To do
Return every line of the data below that contains the string "field".

Listed records
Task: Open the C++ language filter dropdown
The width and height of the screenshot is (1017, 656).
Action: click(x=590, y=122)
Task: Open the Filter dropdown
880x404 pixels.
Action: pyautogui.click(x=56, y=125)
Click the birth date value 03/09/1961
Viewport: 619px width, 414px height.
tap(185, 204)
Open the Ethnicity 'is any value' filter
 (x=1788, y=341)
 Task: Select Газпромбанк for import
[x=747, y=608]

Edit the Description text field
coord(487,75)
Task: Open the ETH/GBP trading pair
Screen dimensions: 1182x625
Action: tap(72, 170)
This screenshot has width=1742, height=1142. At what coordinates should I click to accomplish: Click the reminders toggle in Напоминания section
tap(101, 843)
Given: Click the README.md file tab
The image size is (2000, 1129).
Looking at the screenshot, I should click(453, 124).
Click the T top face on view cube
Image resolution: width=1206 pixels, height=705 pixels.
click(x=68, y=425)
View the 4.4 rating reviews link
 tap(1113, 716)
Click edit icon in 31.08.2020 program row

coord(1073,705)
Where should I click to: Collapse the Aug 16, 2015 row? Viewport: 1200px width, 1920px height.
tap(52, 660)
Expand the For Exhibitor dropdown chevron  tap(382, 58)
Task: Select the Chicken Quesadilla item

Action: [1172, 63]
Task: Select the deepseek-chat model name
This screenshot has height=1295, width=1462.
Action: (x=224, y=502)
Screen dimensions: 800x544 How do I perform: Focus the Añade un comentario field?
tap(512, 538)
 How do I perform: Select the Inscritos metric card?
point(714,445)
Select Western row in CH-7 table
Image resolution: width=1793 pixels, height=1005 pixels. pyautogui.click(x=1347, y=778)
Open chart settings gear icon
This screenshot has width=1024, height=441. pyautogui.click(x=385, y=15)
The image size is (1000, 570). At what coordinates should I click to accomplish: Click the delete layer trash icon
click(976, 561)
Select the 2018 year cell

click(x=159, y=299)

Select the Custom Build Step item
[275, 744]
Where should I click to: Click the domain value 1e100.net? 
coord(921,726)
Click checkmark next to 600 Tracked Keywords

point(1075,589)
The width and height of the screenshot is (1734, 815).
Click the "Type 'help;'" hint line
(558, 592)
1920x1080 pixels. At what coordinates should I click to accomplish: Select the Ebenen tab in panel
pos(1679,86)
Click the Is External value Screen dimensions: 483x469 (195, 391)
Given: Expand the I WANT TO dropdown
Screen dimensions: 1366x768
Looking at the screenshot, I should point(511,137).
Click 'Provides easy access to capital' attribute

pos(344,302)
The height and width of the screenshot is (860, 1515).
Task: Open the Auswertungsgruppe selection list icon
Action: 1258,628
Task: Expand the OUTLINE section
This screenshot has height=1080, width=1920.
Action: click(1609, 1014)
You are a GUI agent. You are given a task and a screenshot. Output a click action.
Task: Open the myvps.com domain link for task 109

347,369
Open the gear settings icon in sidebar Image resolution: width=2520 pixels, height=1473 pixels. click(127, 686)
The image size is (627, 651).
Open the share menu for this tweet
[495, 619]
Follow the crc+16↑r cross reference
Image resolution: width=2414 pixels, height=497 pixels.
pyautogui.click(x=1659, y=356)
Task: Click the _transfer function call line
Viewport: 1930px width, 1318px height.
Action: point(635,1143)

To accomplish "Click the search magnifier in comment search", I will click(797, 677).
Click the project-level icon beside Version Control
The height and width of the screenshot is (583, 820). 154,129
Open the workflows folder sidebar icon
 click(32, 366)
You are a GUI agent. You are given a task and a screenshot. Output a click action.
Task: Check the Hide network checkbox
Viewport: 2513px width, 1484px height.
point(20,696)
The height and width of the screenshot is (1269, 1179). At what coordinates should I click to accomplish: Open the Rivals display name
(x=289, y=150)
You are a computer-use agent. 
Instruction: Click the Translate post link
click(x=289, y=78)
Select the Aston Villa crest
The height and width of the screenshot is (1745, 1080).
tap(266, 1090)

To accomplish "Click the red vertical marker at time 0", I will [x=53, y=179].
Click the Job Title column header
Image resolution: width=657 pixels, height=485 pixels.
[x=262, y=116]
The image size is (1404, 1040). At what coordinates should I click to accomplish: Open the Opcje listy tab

The answer
Edit the Description text field
Screen dimensions: 800x544 How do I perform: Focus the Añade un comentario field?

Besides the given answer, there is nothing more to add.